Яков, Василий и Светлана навестили бабушку. Грузинский язык знал только Яков. Василий и Светлана — не понимали. Екатерина Георгиевна не владела русским языком. Особого общения не получилось.
Много позже Светлана Аллилуева в «Письмах к другу» писала:
«Я помню, как Яшу, Василия и меня послали в Тбилиси навестить бабушку, она болела тогда… Около недели мы провели в Тбилиси — и полчаса были у бабушки. Она жила в каком-то старом красивом дворце с парком; она занимала темную, низкую комнату с маленькими окнами во двор. В углу стояла железная кровать, ширма, в комнате было полно старух — все в черном, как полагается в Грузии. На кровати сидела старая женщина. Нас подвели к ней, она порывисто всех нас обнимала худыми, узловатыми руками, целовала и говорила что-то по-грузински. Понимал один Яша, и он отвечал ей, а мы стояли молча… Все старухи — бабушкины приятельницы, сидевшие в комнате, — целовали нас по очереди и все говорили, что я очень похожа на бабушку. Она угощала нас леденцами, и по лицу ее текли слезы. Мы скоро ушли и больше не ходили во «дворец», и я все удивлялась: почему бабушка так плохо живет? Такую страшную черную железную кровать я видела вообще впервые в жизни.
У бабушки были свои принципы — принципы религиозного человека, прожившего строгую, тяжелую, честную и достойную жизнь. Ее твердость, упрямство, ее строгость к себе, ее пуританская мораль, ее суровый мужественный характер — все это перешло к отцу».

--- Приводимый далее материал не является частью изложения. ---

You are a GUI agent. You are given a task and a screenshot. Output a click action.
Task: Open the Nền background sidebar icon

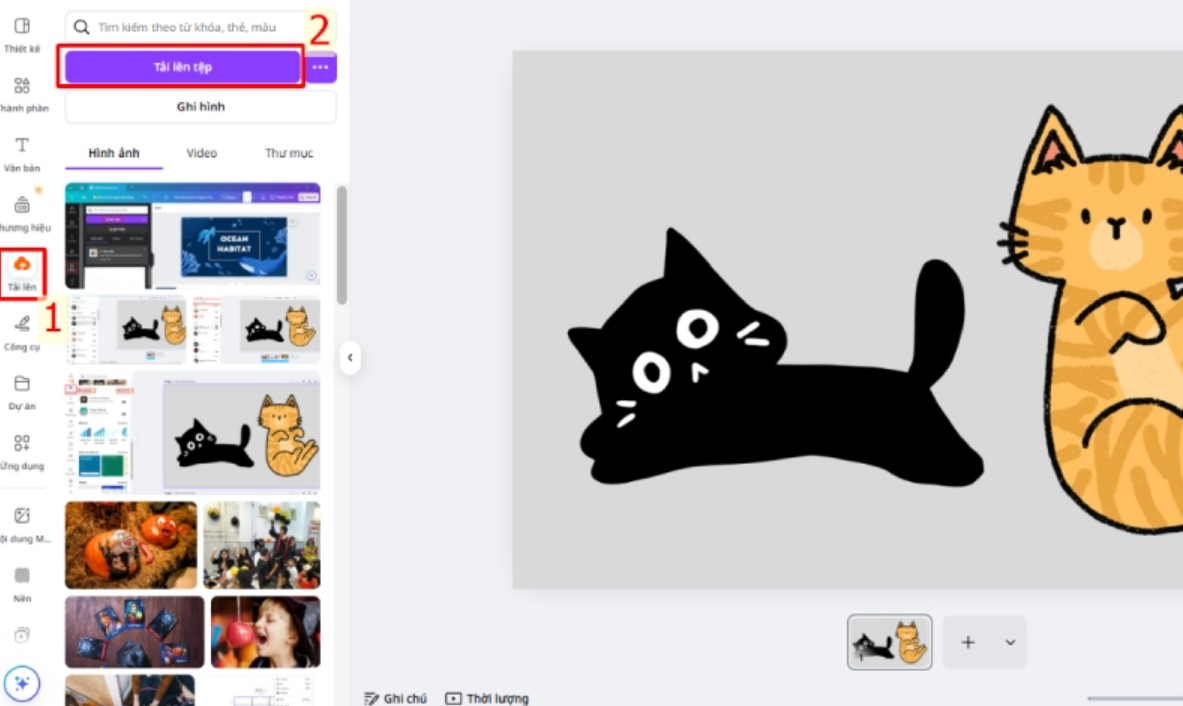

И еще Светлана Аллилуева отмечает: «Бабушку посещали иностранные корреспонденты. Художник И. Бродский сделал ее прекрасный портрет карандашом. Одна молодая грузинка, театровед, говорила про Екатерину Георгиевну, что, будучи школьницей, «часто забегала к ней просто поболтать. Эта старая женщина умела говорить с любым собеседником. У нее было огромное достоинство и природный ум. С ней было интересно…»
В 1935 И.В. Сталин в последний раз видел свою мать. Это произошло 17 октября. Екатерине Георгиевне было 77 лет. Газета «Правда» опубликовала записанный журналистом Борисом Доро-
феевым рассказ матери Иосифа Виссарионовича Сталина о волнующей встрече.
«Радость? — говорит она. — Какую радость испытала я, вы спрашиваете? Весь мир радуется, глядя на моего сына и нашу страну. Что же должна испытать я — мать?
Мы садимся в просторной светлой комнате, посередине которой — круглый стол, покрытый белой скатертью. Букет цветов. Диван, кровать, стулья, над кроватью — портрет сына. Вот он с Лениным, вот молодой, в кабинете…
— Пришел неожиданно, не предупредив. Открылась дверь — вот эта — и вошел, я вижу — он. Он долго целовал меня, и я тоже. «Как нравится тебе наш новый Тифлис?» — спросила я. Он сказал, что хорошо помнил о прошлом, как жили тогда. Я работала поденно и воспитывала сына. Трудно было. В маленьком темном домике через крышу протекал дождь и было сыро. Питались плохо. Но никогда, никогда я не помню, чтобы сын плохо относился ко мне. Всегда забота и любовь. Примерный сын!»